[START Extract provided]

I am preparing for a microprocessor exam. If the use of a program counter is to hold the address of the next instruction, what is use of stack pointer?
A stack is a LIFO data structure (last in, first out, meaning last entry you push on to the stack is the first one you get back when you pop). It is typically used to hold stack frames (bits of the stack that belong to the current function).
This may include, but is not limited to:
the return address.
a place for a return value.
passed parameters.
local variables.
You push items onto the stack and pop them off. In a microprocessor, the stack can be used for both user data (such as local variables and passed parameters) and CPU data (such as return addresses when calling subroutines).
The actual implementation of a stack depends on the microprocessor architecture. It can grow up or down in memory and can move either before or after the push/pop operations.
Operation which typically affect the stack are:
subroutine calls and returns.
interrupt calls and returns.
code explicitly pushing and popping entries.
direct manipulation of the stack pointer register, sp.
Consider the following program in my (fictional) assembly language:
Addr Opcodes Instructions ; Comments
---- -------- -------------- ----------
; 1: pc<-0000, sp<-8000
0000 01 00 07 load r0,7 ; 2: pc<-0003, r0<-7
0003 02 00 push r0 ; 3: pc<-0005, sp<-7ffe, (sp:7ffe)<-0007
0005 03 00 00 call 000b ; 4: pc<-000b, sp<-7ffc, (sp:7ffc)<-0008
0008 04 00 pop r0 ; 7: pc<-000a, r0<-(sp:7ffe[0007]), sp<-8000
000a 05 halt ; 8: pc<-000a
000b 06 01 02 load r1,[sp+2] ; 5: pc<-000e, r1<-(sp+2:7ffe[0007])
000e 07 ret ; 6: pc<-(sp:7ffc[0008]), sp<-7ffe
Now let's follow the execution, describing the steps shown in the comments above:
This is the starting condition where pc (the program counter) is 0 and sp is 8000 (all these numbers are hexadecimal).
This simply loads register r0 with the immediate value 7 and moves pc to the next instruction (I'll assume that you understand the default behavior will be to move to the next instruction unless otherwise specified).
This pushes r0 onto the stack by reducing sp by two then storing the value of the register to that location.
This calls a subroutine. What would have been pc in the next step is pushed on to the stack in a similar fashion to r0 in the previous step, then pc is set to its new value. This is no different to a user-level push other than the fact it's done more as a system-level thing.
This loads r1 from a memory location calculated from the stack pointer - it shows a way to pass parameters to functions.
The return statement extracts the value from where sp points and loads it into pc, adjusting sp up at the same time. This is like a system-level pop instruction (see next step).
Popping r0 off the stack involves extracting the value from where sp currently points, then adjusting sp up.
The halt instruction simply leaves pc where it is, an infinite loop of sorts.
Hopefully from that description, it will become clear. Bottom line is: a stack is useful for storing state in a LIFO way and this is generally ideal for the way most microprocessors do subroutine calls.

[END Extract provided]
[START Extracted data]

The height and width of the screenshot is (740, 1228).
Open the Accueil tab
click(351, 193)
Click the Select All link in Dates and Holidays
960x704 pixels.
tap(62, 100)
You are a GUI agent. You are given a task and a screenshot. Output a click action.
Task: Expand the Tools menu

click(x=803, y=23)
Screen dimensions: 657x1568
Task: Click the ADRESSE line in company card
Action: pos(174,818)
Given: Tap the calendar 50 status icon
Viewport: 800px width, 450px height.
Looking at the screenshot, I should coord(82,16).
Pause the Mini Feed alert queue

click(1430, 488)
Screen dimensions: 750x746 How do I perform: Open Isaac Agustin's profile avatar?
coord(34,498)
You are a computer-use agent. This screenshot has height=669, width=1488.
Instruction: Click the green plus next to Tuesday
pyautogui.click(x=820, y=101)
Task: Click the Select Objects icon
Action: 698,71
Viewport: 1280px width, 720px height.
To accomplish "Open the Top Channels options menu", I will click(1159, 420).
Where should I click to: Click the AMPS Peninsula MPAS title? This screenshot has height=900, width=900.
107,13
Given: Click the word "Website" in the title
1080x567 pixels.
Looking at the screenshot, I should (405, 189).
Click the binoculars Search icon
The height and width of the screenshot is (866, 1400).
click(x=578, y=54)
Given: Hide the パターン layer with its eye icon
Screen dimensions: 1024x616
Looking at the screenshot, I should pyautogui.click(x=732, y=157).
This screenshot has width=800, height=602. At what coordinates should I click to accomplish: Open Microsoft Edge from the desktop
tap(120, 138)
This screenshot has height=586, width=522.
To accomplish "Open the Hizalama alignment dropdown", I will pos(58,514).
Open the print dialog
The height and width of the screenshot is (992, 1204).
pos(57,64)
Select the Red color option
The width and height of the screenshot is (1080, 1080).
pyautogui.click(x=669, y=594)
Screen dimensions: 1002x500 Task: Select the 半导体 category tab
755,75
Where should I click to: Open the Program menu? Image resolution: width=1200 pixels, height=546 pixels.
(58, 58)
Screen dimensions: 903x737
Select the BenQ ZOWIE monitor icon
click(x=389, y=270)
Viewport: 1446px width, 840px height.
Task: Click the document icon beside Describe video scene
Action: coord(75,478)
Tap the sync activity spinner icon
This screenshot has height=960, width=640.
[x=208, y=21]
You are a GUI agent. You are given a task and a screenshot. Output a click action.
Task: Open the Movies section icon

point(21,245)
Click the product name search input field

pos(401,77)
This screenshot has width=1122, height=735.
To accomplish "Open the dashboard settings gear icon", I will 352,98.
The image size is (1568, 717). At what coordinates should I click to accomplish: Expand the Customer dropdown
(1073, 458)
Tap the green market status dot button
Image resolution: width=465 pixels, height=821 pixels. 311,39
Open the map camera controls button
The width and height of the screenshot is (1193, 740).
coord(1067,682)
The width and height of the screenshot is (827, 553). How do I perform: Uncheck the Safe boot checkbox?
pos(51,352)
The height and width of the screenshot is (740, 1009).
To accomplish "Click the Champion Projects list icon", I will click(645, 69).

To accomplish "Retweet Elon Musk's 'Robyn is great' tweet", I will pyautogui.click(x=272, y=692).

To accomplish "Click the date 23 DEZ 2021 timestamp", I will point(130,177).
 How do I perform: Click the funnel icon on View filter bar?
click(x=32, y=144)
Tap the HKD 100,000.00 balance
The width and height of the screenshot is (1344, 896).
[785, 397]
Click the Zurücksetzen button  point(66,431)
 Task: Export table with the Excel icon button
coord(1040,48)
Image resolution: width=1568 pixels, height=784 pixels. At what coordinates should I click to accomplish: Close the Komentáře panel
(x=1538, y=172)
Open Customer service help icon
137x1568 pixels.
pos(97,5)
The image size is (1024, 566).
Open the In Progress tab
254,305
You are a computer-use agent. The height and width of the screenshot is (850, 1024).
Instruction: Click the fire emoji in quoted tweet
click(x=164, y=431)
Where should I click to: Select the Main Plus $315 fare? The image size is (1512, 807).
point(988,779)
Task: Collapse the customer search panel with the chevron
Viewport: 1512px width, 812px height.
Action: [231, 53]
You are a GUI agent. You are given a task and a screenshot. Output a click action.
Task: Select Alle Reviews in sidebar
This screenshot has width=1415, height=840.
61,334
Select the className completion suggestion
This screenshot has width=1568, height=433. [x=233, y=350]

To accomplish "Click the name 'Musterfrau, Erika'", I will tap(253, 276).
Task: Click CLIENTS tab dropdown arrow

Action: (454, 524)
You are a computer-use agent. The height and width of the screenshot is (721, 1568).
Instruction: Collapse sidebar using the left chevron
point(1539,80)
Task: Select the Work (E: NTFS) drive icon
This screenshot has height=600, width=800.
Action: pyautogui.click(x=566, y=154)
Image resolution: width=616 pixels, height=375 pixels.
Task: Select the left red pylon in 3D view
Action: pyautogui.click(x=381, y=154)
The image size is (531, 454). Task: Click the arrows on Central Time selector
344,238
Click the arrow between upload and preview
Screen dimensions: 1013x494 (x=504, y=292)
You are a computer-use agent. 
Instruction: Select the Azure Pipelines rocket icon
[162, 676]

[END Extracted data]

**Exercise task:** Continue the explanation of how a microprocessor's stack pointer works, starting after its final sentence.

**Response for this exercise:**
Unless you're a SPARC of course, in which case you use a circular buffer for your stack :-)
Update: Just to clarify the steps taken when pushing and popping values in the above example (whether explicitly or by call/return), see the following examples:
LOAD R0,7
PUSH R0
Adjust sp Store val
sp-> +--------+ +--------+ +--------+
| xxxx | sp->| xxxx | sp->| 0007 |
| | | | | |
| | | | | |
| | | | | |
+--------+ +--------+ +--------+
POP R0
Get value Adjust sp
+--------+ +--------+ sp->+--------+
sp-> | 0007 | sp->| 0007 | | 0007 |
| | | | | |
| | | | | |
| | | | | |
+--------+ +--------+ +--------+
The stack pointer stores the address of the most recent entry that was pushed onto the stack.
To push a value onto the stack, the stack pointer is incremented to point to the next physical memory address, and the new value is copied to that address in memory.
To pop a value from the stack, the value is copied from the address of the stack pointer, and the stack pointer is decremented, pointing it to the next available item in the stack.
The most typical use of a hardware stack is to store the return address of a subroutine call. When the subroutine is finished executing, the return address is popped off the top of the stack and placed in the Program Counter register, causing the processor to resume execution at the next instruction following the call to the subroutine.
http://en.wikipedia.org/wiki/Stack_%28data_structure%29#Hardware_stacks
You got more preparing [for the exam] to do ;-)
The Stack Pointer is a register which holds the address of the next available spot on the stack.
The stack is a area in memory which is reserved to store a stack, that is a LIFO (Last In First Out) type of container, where we store the local variables and return address, allowing a simple management of the nesting of function calls in a typical program.
See this Wikipedia article for a basic explanation of the stack management.
For 8085: Stack pointer is a special purpose 16-bit register in the Microprocessor, which holds the address of the top of the stack.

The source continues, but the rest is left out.